▶ [Given entries]
------

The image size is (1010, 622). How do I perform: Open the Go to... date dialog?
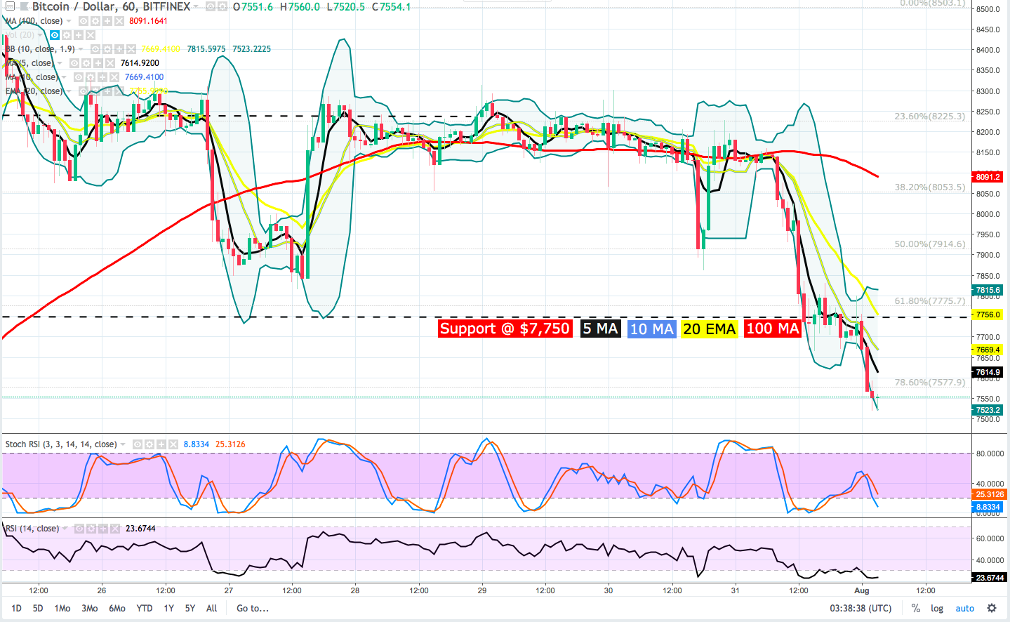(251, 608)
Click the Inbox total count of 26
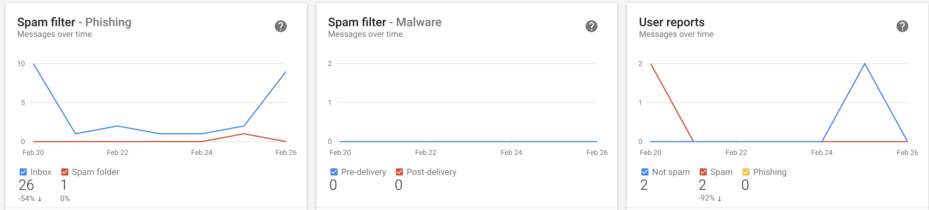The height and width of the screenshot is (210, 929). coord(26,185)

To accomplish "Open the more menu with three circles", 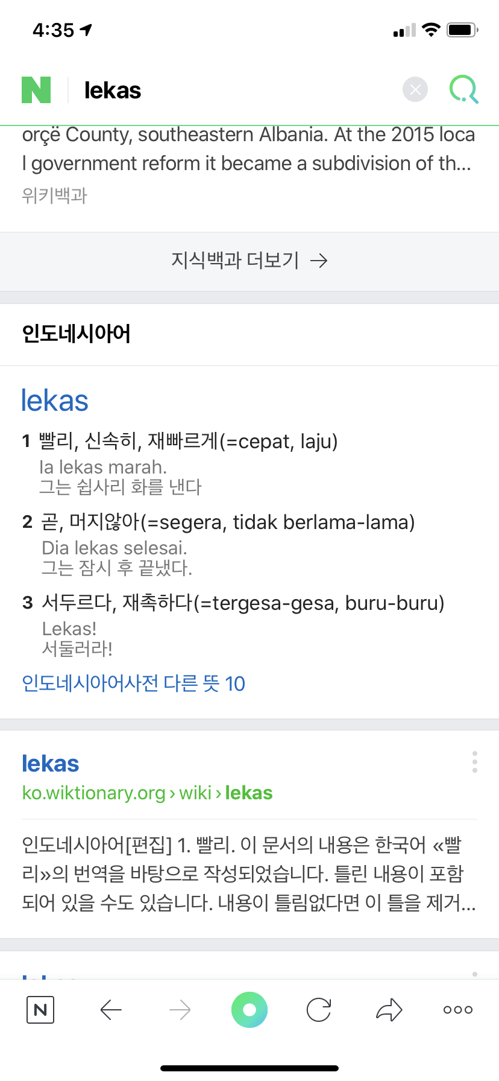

------

▶ [Task to carry out] Print all of the data exactly, and do not carry over any pictures.

▶ [Result]
The image size is (1010, 622). How do I perform: Open the Go to... date dialog?
(251, 608)
Click the Inbox total count of 26
The height and width of the screenshot is (210, 929). coord(26,185)

To accomplish "Open the more menu with three circles", 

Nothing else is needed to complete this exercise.